Eur J Intern Med ; 15(4): 255-258, 2004 Jul.
Article in English | MEDLINE | ID: mdl-15288682

ABSTRACT

We describe a case of an HIV-seropositive patient presenting with a severe stomatitis that initially improved with anti-infective agents. Only 13 days after the onset of the stomatitis, the patient developed rapidly progressive constitutional symptoms and a cutaneous eruption. He was diagnosed with a Stevens-Johnson syndrome (SJS) caused by the antiretroviral drug nevirapine (NVP). Despite meticulous supportive care and withdrawal of all drugs, his situation worsened and developed into a toxic epidermal necrolysis (TEN), or Lyell's syndrome, complicated by a toxic hepatitis. Treatment with a novel combination of intravenous immunoglobulins (IVIG) and N-acetylcysteine (NAC) resulted in an exceptionally fast recovery.
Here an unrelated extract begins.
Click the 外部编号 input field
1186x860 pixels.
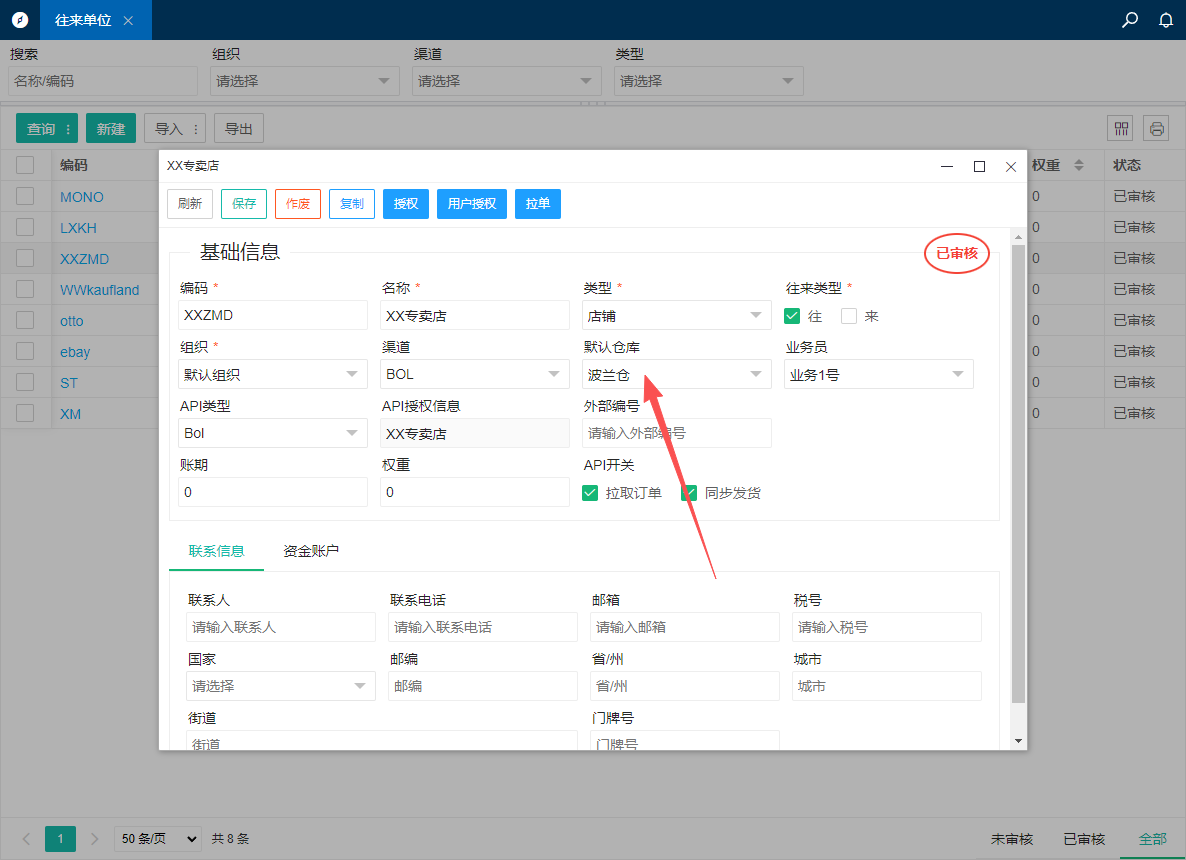click(677, 433)
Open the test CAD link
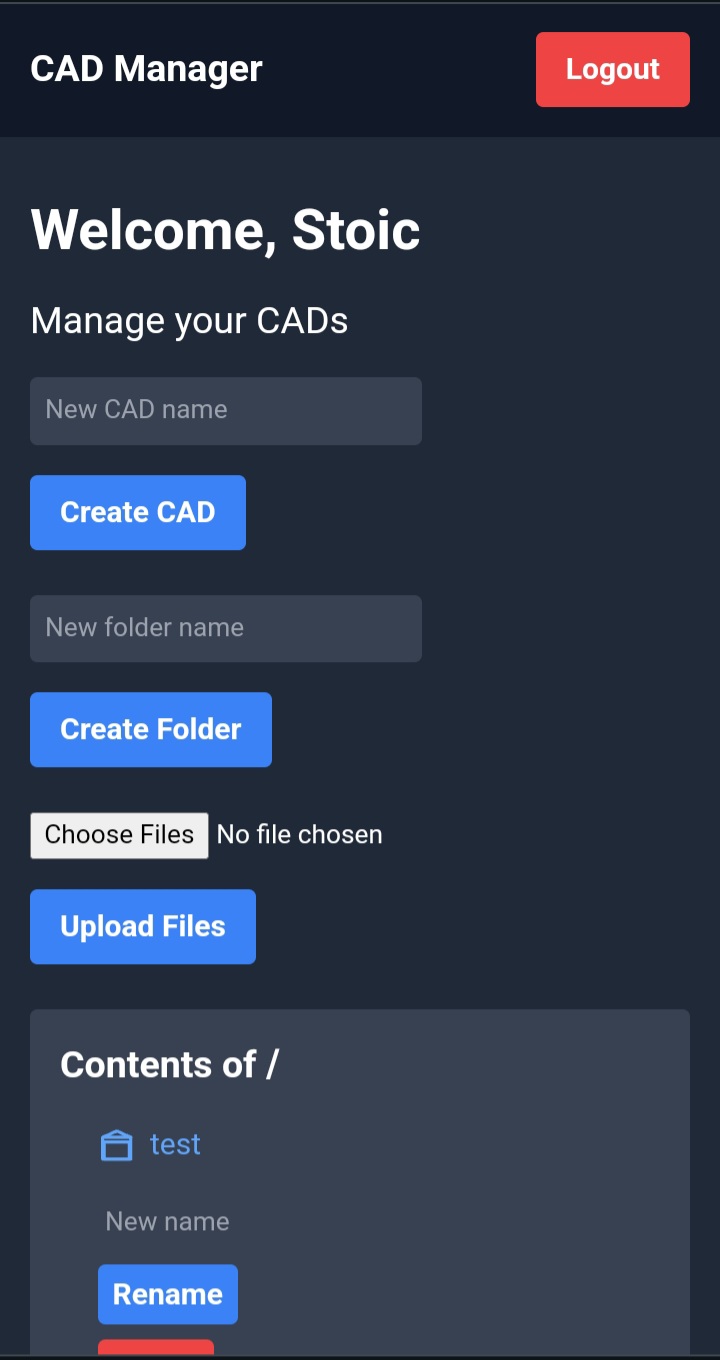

A literature research revealed no other cases of patients treated with both NAC and IVIG for the combination of TEN and toxic hepatitis. Because of the rapid clinical recovery, this approach merits further investigation. This case report also illustrates the importance of early suspicion of SJS when an HIV-infected patient treated with nevirapine presents with stomatitis.